Materials used in EDM are prone to dimensional errors. Researchers are making progress in resolving the issue by using surfactants and metallic particles in dielectric fluid during EDM. This issue was resolved in earlier studies using electrodes that had been cryogenically treated (CT) against the base material during EDM. The wear, hardness, strength, toughness, and electrical properties of electrodes are enhanced by cryogenic treatment, which also enhances dimensional accuracy [29,30]. Ozdemir [31] found that a shallow CT at −84 °C increased the toughness, hardness, and wear of Cr-Fe compared to low-carbon cast steel. Senthilkumar and Rajendran [32] found that shallow cold working improved En 19 steel’s wear properties by 114% and deep cold working by 214%.

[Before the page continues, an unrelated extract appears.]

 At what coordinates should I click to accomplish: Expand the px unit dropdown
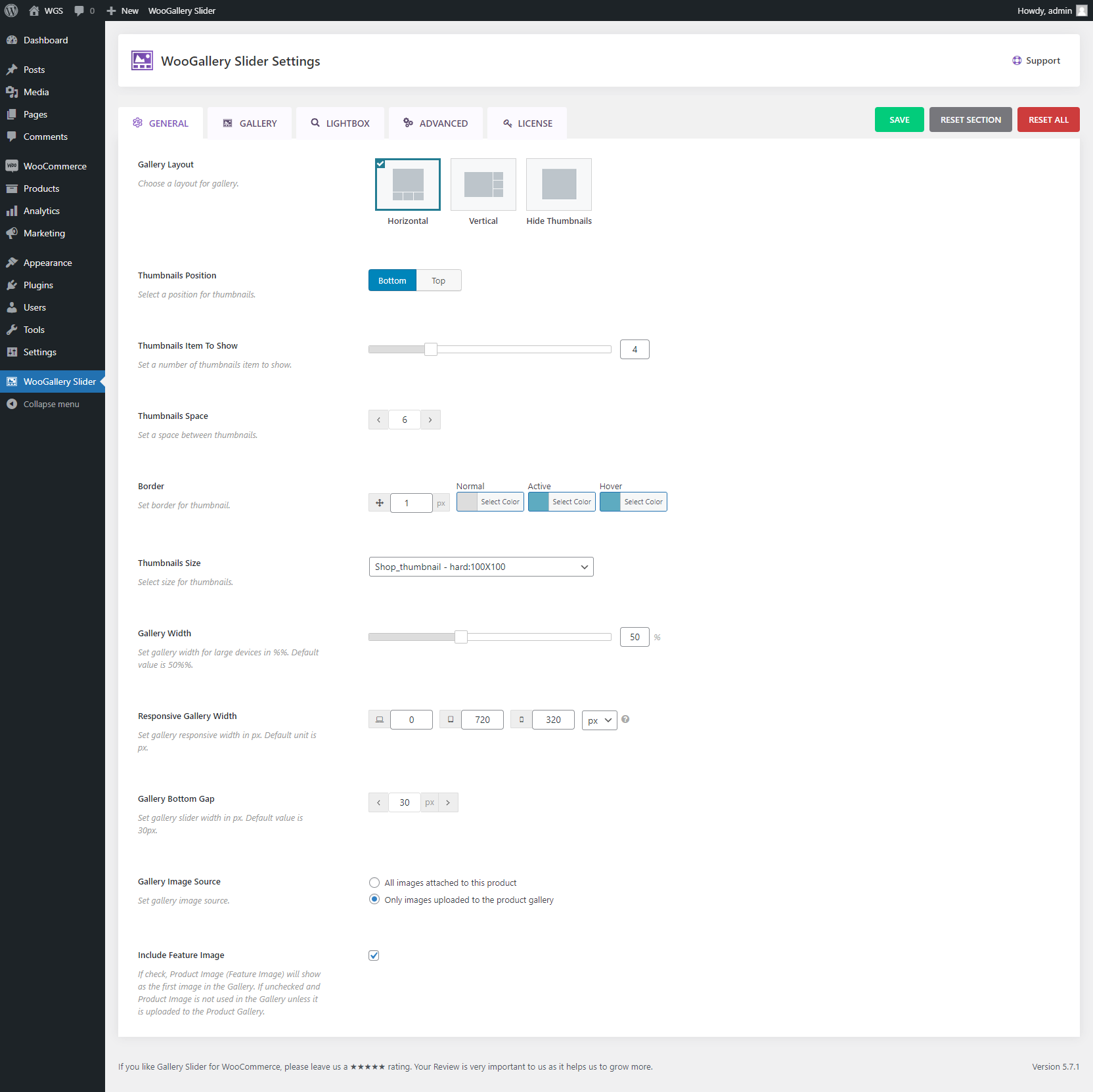click(599, 720)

Tiwary et al. [33] investigated the Ti-6Al-4V alloy’s response to the brass electrode passing through various dielectric mediums. The authors came to the conclusion that at very low values of peak current, pure deionized water provided superior dimensional accuracy. However, the peak current, Cu mixed with deionized water dielectric, provided improved dimensional accuracy at the higher peak value. In order to explore the OC parameter following the machining of the aforementioned base material, Ahmed et al. [34] investigated the impact of several electrode materials on the titanium alloy. The authors concluded that each electrode displayed a unique pattern of OC performance. But if the discharge current was increased while the pulse time ratio was decreased, the graphite electrode produced the least OC magnitude. By pitting the various electrode materials against the EN 31 base material in the EDM oil as a dielectric medium, Singh et al. [35] evaluated the performance of EDM in terms of diametrical overcut. In comparison to Cu-W and brass electrodes, the scientists discovered that Cu and aluminum offered the lowest magnitude of OC against the mentioned base material. Sivakumar and Gandhinathan [36] examined the EDM’s machining capabilities in terms of OC when milling Ti-6Al-4V in comparison to various electrode materials. The scientists discovered that throughout the EDM process, the pulse on time and discharge current had the biggest effects on the OC size.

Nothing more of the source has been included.